**Record list**
--- BEGIN ---

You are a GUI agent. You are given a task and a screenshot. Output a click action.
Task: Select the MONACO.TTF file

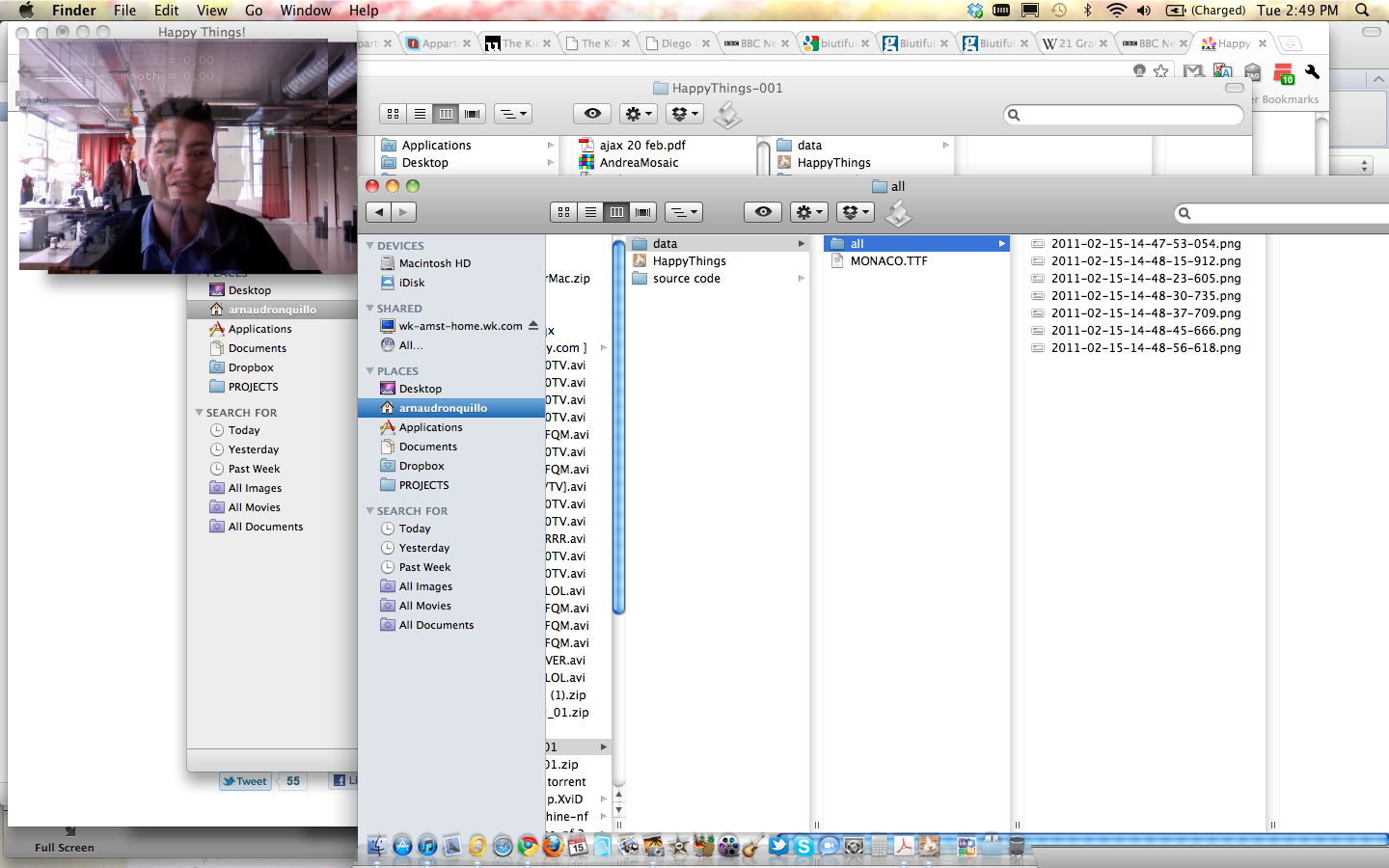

--- END ---
--- BEGIN ---

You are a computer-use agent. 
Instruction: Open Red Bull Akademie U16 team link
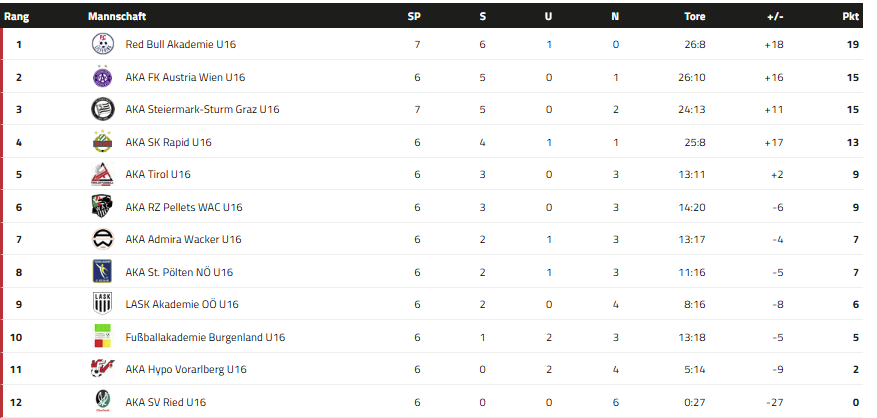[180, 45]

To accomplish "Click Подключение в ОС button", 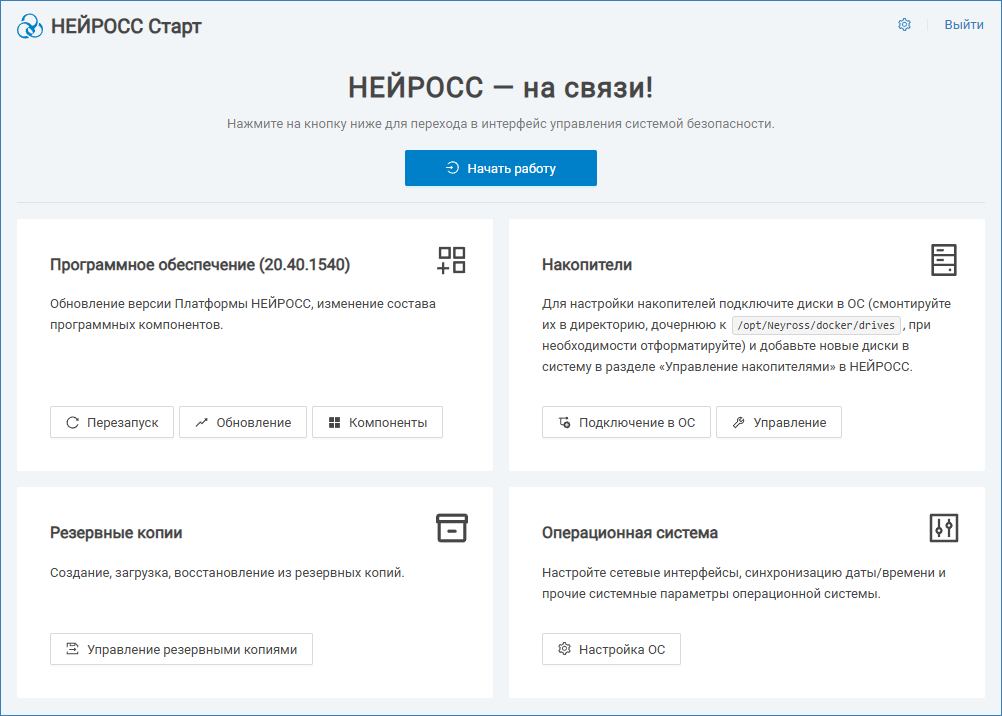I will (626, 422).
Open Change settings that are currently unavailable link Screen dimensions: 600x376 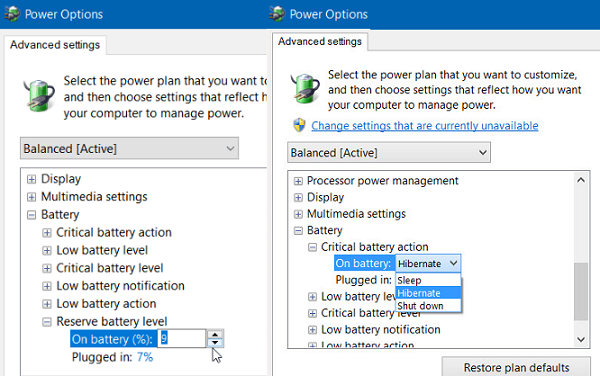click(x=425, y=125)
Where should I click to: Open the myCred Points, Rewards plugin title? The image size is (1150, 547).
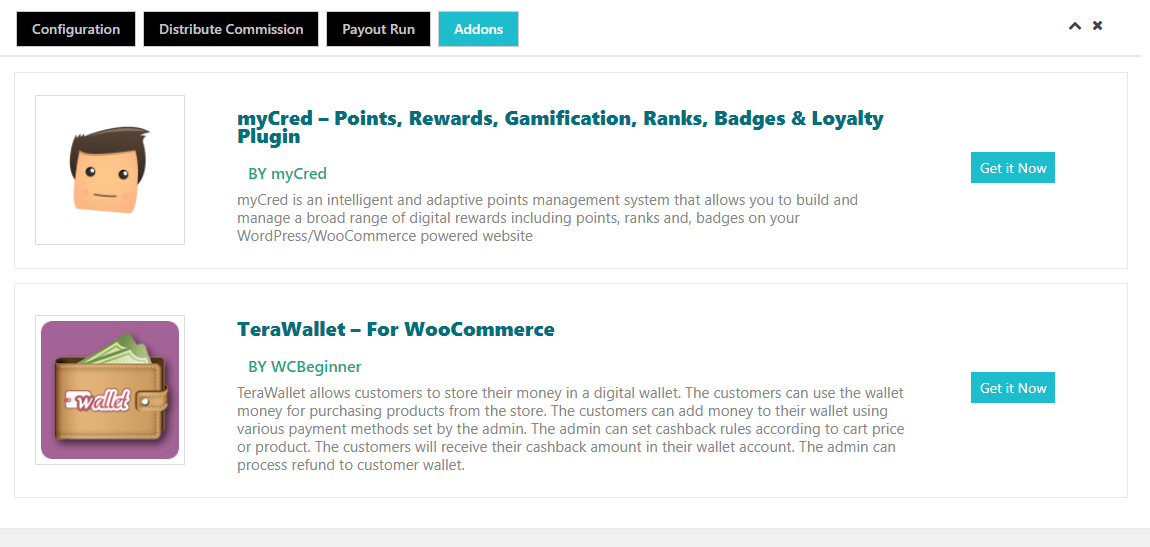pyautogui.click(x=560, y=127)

--- END ---

Copy out the items above word for word, from the line with "You are a GUI" up to and including the line with "Task: Select the MONACO.TTF file".

You are a GUI agent. You are given a task and a screenshot. Output a click action.
Task: Select the MONACO.TTF file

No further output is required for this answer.